Whitelaw has been handling public consultation and engagement through the region’s website, social media, open houses, community booths and surveys, both online and by telephone. An open house and community booth were held at the NOTL community centre in November, he said.
The responses across the region in favour of and against every-other-week garbage col- lection for residents were fairly evenly split, he said.
Statistics from across the province prove moving to every second week collection increases organic diversion. People don’t want their “smelly garbage” hanging around and will use their green bin rather than putting food waste in a garbage bag, he said, and there are other benefits to diversion, including the creation of a product from compost material.
In addition to “cost avoidance” in the new contract, he added, environmentally, “it’s the right thing to do.”

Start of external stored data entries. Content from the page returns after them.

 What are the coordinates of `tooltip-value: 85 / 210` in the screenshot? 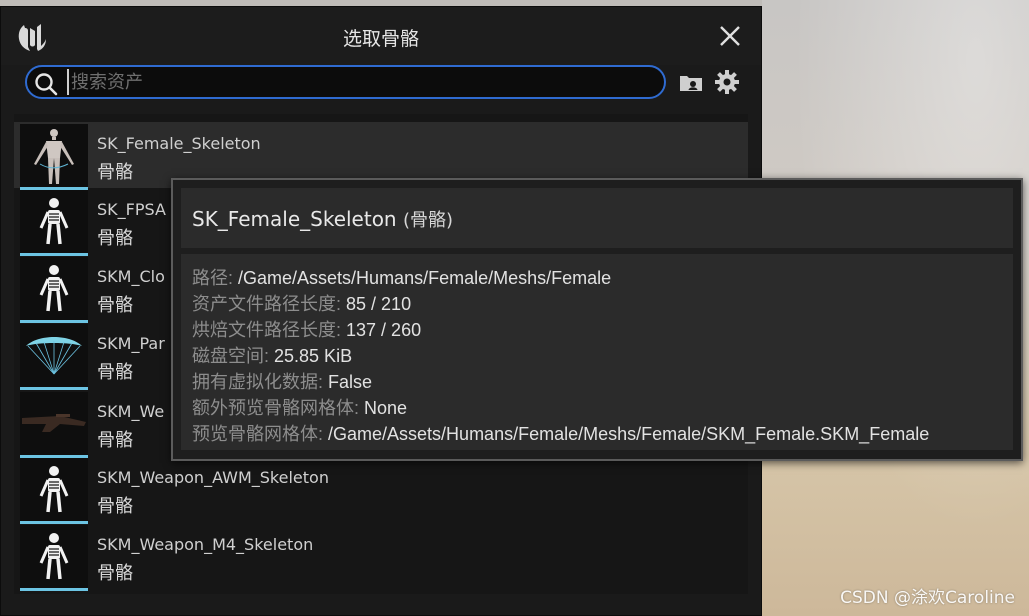 It's located at (376, 304). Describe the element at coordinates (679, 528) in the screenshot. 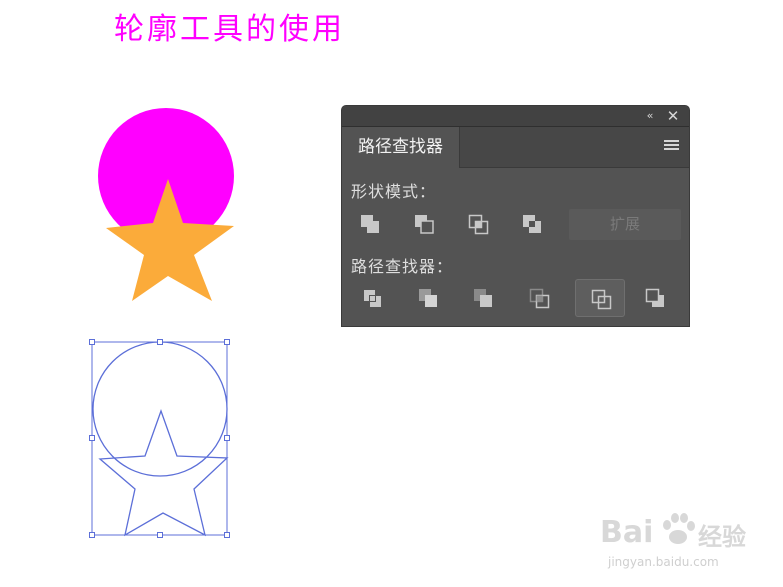

I see `paw-icon` at that location.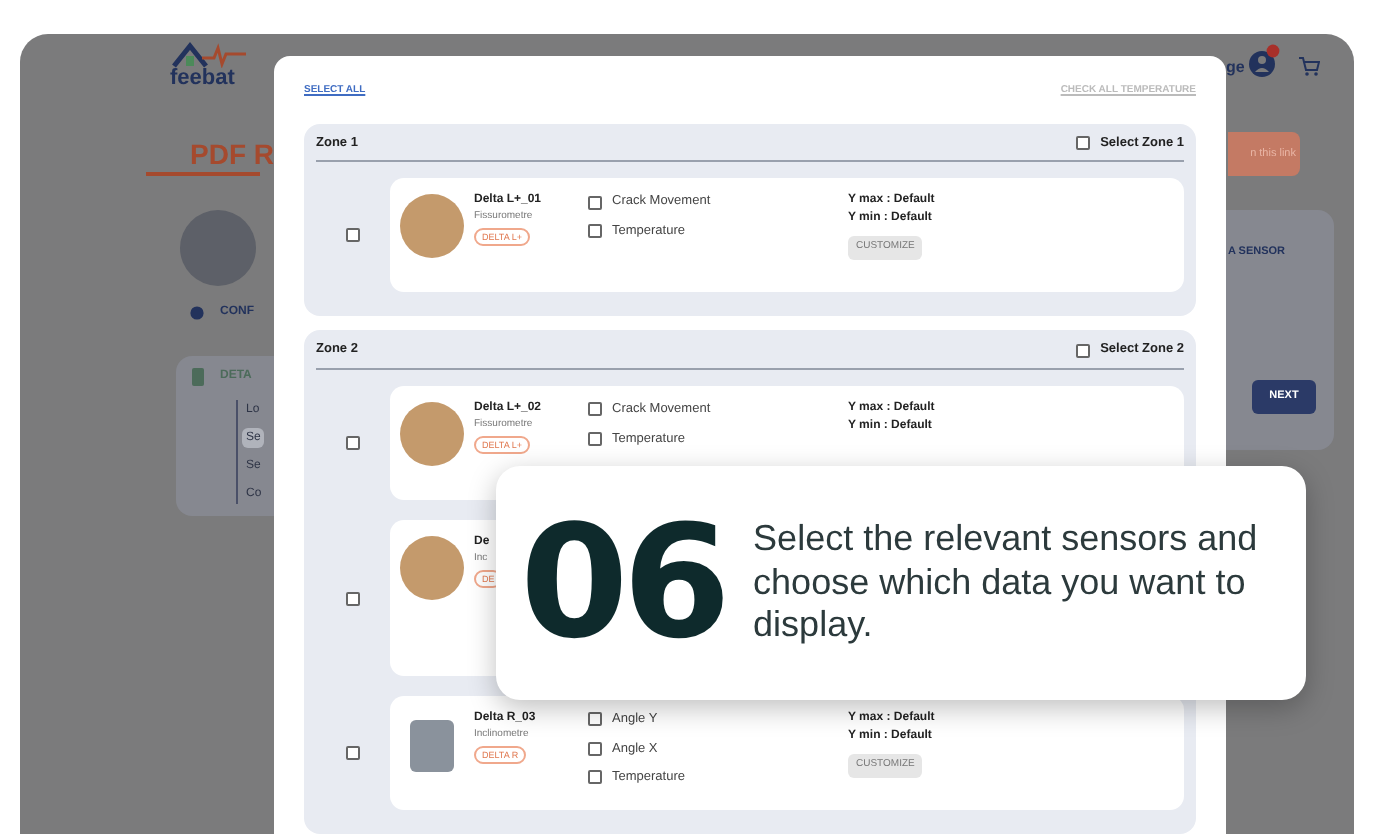  I want to click on step-number: 06, so click(623, 583).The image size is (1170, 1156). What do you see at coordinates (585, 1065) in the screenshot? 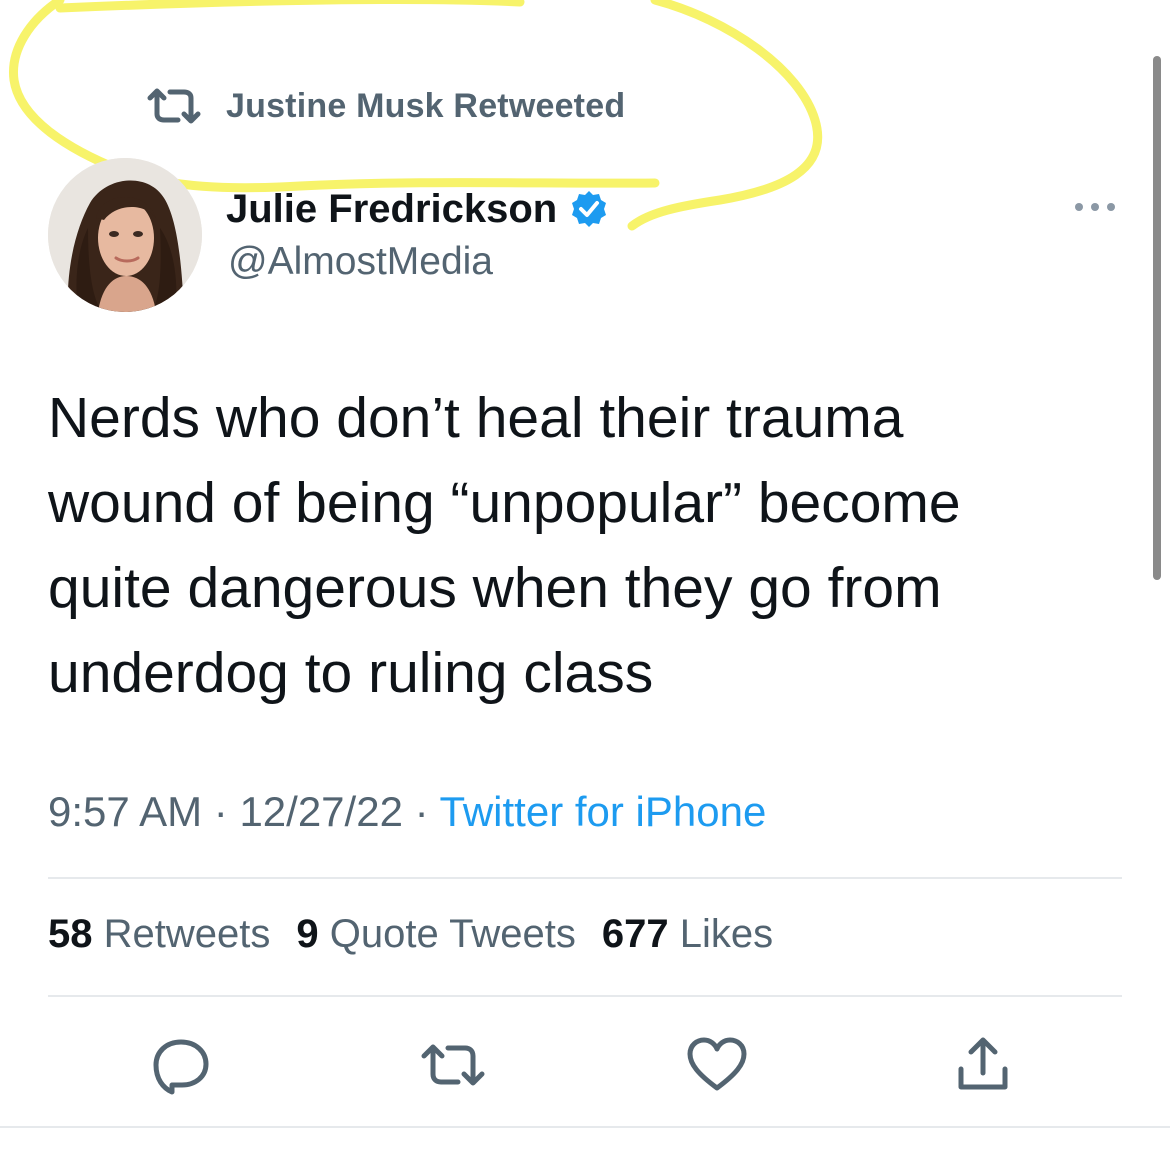
I see `tweet-action-bar` at bounding box center [585, 1065].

Allowing two bags every other week isn’t taking away service, it’s rescheduling it to reduce the number of trucks required in the fleet and to cut down on truck maintenance, Whitelaw said, but as residents increase their recycling and use the green bin for organics, they’ll find they won’t need two bags — although Raso said, with those with large families like hers, that would be unlikely.
The four-item limit per residence for large items and the elimination of scrap metal and appliances collection have been largely supported during public discussions and in surveys, Whitelaw said.
The Region is asking municipalities to look at what they want in base collection service and other options and enhancements available to them, with a response by Feb. 20.